Assigned task: Look through the material below and give the number of lines where the string "agent" occurs, with nothing added.

+++ Records for this task +++

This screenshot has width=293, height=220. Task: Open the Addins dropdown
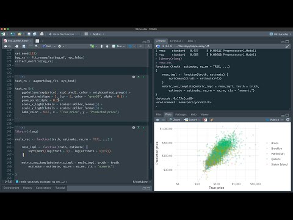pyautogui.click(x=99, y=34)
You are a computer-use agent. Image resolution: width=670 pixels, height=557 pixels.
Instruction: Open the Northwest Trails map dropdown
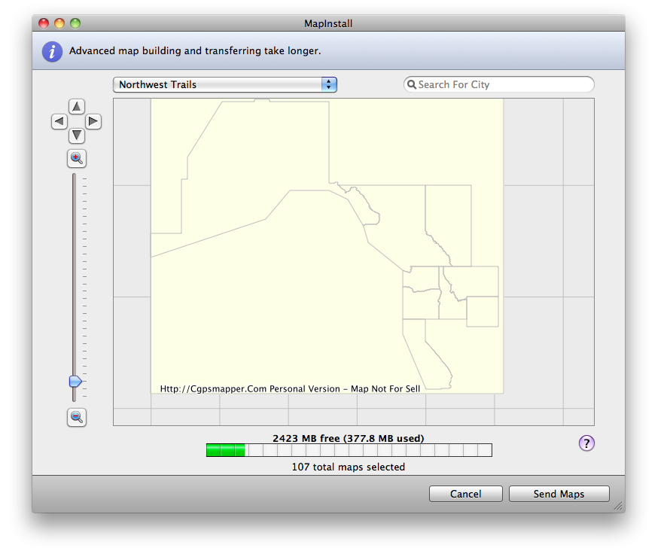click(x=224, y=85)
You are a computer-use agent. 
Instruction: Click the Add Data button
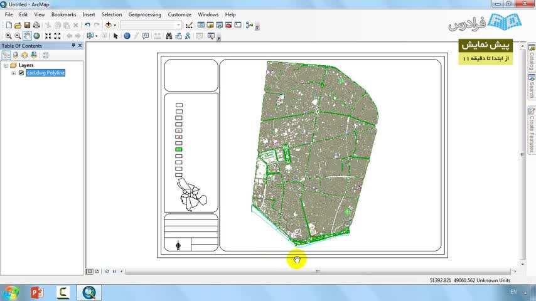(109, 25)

+++

Written response: 2